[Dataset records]

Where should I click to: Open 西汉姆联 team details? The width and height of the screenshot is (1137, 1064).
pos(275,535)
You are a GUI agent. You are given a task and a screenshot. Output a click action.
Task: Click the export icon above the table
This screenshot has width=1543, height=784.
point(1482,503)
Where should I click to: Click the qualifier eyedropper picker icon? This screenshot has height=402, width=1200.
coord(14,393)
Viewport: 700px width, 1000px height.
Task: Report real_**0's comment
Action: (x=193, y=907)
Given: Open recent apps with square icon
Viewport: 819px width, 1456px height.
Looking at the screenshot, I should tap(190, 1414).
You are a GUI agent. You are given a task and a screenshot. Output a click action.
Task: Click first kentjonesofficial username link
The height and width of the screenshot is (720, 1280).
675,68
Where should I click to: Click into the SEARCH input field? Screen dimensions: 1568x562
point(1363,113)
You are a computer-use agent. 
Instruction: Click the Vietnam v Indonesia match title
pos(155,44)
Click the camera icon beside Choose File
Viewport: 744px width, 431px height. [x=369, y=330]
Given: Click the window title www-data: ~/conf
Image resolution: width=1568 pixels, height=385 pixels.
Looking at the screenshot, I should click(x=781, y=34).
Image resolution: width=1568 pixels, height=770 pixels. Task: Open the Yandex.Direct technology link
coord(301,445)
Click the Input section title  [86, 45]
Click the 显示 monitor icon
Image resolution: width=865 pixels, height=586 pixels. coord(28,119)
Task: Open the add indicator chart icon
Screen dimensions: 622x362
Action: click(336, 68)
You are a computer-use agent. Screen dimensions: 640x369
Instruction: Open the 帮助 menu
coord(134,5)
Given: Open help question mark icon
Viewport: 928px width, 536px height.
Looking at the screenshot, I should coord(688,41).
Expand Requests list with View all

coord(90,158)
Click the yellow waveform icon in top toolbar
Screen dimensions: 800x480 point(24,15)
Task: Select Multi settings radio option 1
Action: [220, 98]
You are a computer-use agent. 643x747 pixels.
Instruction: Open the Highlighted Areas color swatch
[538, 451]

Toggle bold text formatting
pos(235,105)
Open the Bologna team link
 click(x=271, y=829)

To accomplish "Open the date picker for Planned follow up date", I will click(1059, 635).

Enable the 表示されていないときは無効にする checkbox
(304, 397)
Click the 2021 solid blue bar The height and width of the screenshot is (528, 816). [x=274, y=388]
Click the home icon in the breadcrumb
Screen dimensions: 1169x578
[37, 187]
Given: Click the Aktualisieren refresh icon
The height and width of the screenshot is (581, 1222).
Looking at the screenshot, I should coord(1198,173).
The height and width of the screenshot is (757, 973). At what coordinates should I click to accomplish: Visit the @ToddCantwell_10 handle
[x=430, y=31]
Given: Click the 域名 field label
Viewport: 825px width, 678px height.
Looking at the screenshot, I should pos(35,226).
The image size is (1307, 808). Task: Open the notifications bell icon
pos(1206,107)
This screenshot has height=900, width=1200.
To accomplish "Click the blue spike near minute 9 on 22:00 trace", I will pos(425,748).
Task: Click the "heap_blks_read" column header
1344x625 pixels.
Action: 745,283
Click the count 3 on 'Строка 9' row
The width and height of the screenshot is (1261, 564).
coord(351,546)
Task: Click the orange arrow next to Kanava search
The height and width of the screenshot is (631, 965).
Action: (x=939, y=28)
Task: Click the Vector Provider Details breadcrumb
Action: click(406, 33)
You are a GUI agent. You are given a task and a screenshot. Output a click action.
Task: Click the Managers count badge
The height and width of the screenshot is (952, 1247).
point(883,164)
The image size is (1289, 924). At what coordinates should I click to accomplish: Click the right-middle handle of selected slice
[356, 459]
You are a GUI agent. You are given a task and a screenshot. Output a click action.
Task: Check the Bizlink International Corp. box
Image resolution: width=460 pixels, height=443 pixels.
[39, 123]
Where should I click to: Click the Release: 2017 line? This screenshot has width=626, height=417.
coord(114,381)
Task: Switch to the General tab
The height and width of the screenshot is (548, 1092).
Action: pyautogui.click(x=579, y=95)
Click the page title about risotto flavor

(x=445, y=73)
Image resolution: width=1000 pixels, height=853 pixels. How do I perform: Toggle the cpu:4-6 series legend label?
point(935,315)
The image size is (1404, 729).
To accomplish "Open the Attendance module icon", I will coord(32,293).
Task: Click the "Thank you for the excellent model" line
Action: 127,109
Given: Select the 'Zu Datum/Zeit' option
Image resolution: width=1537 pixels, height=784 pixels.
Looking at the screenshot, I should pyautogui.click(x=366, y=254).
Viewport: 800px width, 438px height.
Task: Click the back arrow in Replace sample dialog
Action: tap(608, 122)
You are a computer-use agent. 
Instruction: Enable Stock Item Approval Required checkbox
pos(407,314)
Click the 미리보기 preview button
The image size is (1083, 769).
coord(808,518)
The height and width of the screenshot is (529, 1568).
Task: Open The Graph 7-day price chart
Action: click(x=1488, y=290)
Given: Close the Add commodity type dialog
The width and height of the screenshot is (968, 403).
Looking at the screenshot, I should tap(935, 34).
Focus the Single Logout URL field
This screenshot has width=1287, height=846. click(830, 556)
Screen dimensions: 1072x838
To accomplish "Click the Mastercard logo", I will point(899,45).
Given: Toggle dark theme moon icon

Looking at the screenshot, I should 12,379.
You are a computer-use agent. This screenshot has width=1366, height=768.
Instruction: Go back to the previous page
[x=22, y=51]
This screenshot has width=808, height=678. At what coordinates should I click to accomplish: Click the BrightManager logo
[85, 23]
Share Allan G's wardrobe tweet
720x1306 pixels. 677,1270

TRY IT:
Print all of the entries exactly, leaving nothing out.

SOLUTION FOR THIS TASK:
Where should I click to: Open 西汉姆联 team details? The width and height of the screenshot is (1137, 1064).
pos(275,535)
You are a GUI agent. You are given a task and a screenshot. Output a click action.
Task: Click the export icon above the table
This screenshot has width=1543, height=784.
point(1482,503)
Where should I click to: Click the qualifier eyedropper picker icon? This screenshot has height=402, width=1200.
coord(14,393)
Viewport: 700px width, 1000px height.
Task: Report real_**0's comment
Action: (x=193, y=907)
Given: Open recent apps with square icon
Viewport: 819px width, 1456px height.
Looking at the screenshot, I should tap(190, 1414).
You are a GUI agent. You are given a task and a screenshot. Output a click action.
Task: Click first kentjonesofficial username link
The height and width of the screenshot is (720, 1280).
675,68
Where should I click to: Click into the SEARCH input field? Screen dimensions: 1568x562
point(1363,113)
You are a computer-use agent. 
Instruction: Click the Vietnam v Indonesia match title
pos(155,44)
Click the camera icon beside Choose File
Viewport: 744px width, 431px height. [x=369, y=330]
Given: Click the window title www-data: ~/conf
Image resolution: width=1568 pixels, height=385 pixels.
Looking at the screenshot, I should click(x=781, y=34).
Image resolution: width=1568 pixels, height=770 pixels. Task: Open the Yandex.Direct technology link
coord(301,445)
Click the Input section title  [86, 45]
Click the 显示 monitor icon
Image resolution: width=865 pixels, height=586 pixels. coord(28,119)
Task: Open the add indicator chart icon
Screen dimensions: 622x362
Action: click(336, 68)
You are a computer-use agent. Screen dimensions: 640x369
Instruction: Open the 帮助 menu
coord(134,5)
Given: Open help question mark icon
Viewport: 928px width, 536px height.
Looking at the screenshot, I should coord(688,41).
Expand Requests list with View all

coord(90,158)
Click the yellow waveform icon in top toolbar
Screen dimensions: 800x480 point(24,15)
Task: Select Multi settings radio option 1
Action: [220, 98]
You are a computer-use agent. 643x747 pixels.
Instruction: Open the Highlighted Areas color swatch
[538, 451]

Toggle bold text formatting
pos(235,105)
Open the Bologna team link
 click(x=271, y=829)

To accomplish "Open the date picker for Planned follow up date", I will click(1059, 635).

Enable the 表示されていないときは無効にする checkbox
(304, 397)
Click the 2021 solid blue bar The height and width of the screenshot is (528, 816). [x=274, y=388]
Click the home icon in the breadcrumb
Screen dimensions: 1169x578
[37, 187]
Given: Click the Aktualisieren refresh icon
The height and width of the screenshot is (581, 1222).
Looking at the screenshot, I should coord(1198,173).
The height and width of the screenshot is (757, 973). At what coordinates should I click to accomplish: Visit the @ToddCantwell_10 handle
[x=430, y=31]
Given: Click the 域名 field label
Viewport: 825px width, 678px height.
Looking at the screenshot, I should pos(35,226).
The image size is (1307, 808). Task: Open the notifications bell icon
pos(1206,107)
This screenshot has height=900, width=1200.
To accomplish "Click the blue spike near minute 9 on 22:00 trace", I will pos(425,748).
Task: Click the "heap_blks_read" column header
1344x625 pixels.
Action: 745,283
Click the count 3 on 'Строка 9' row
The width and height of the screenshot is (1261, 564).
coord(351,546)
Task: Click the orange arrow next to Kanava search
The height and width of the screenshot is (631, 965).
Action: (x=939, y=28)
Task: Click the Vector Provider Details breadcrumb
Action: click(406, 33)
You are a GUI agent. You are given a task and a screenshot. Output a click action.
Task: Click the Managers count badge
The height and width of the screenshot is (952, 1247).
point(883,164)
The image size is (1289, 924). At what coordinates should I click to accomplish: Click the right-middle handle of selected slice
[356, 459]
You are a GUI agent. You are given a task and a screenshot. Output a click action.
Task: Check the Bizlink International Corp. box
Image resolution: width=460 pixels, height=443 pixels.
[39, 123]
Where should I click to: Click the Release: 2017 line? This screenshot has width=626, height=417.
coord(114,381)
Task: Switch to the General tab
The height and width of the screenshot is (548, 1092).
Action: pyautogui.click(x=579, y=95)
Click the page title about risotto flavor

(x=445, y=73)
Image resolution: width=1000 pixels, height=853 pixels. How do I perform: Toggle the cpu:4-6 series legend label?
point(935,315)
The image size is (1404, 729).
To accomplish "Open the Attendance module icon", I will coord(32,293).
Task: Click the "Thank you for the excellent model" line
Action: 127,109
Given: Select the 'Zu Datum/Zeit' option
Image resolution: width=1537 pixels, height=784 pixels.
Looking at the screenshot, I should pyautogui.click(x=366, y=254).
Viewport: 800px width, 438px height.
Task: Click the back arrow in Replace sample dialog
Action: tap(608, 122)
You are a computer-use agent. 
Instruction: Enable Stock Item Approval Required checkbox
pos(407,314)
Click the 미리보기 preview button
The image size is (1083, 769).
coord(808,518)
The height and width of the screenshot is (529, 1568).
Task: Open The Graph 7-day price chart
Action: click(x=1488, y=290)
Given: Close the Add commodity type dialog
The width and height of the screenshot is (968, 403).
Looking at the screenshot, I should tap(935, 34).
Focus the Single Logout URL field
This screenshot has width=1287, height=846. click(830, 556)
Screen dimensions: 1072x838
To accomplish "Click the Mastercard logo", I will point(899,45).
Given: Toggle dark theme moon icon

Looking at the screenshot, I should 12,379.
You are a computer-use agent. This screenshot has width=1366, height=768.
Instruction: Go back to the previous page
[x=22, y=51]
This screenshot has width=808, height=678. At what coordinates should I click to accomplish: Click the BrightManager logo
[85, 23]
Share Allan G's wardrobe tweet
720x1306 pixels. 677,1270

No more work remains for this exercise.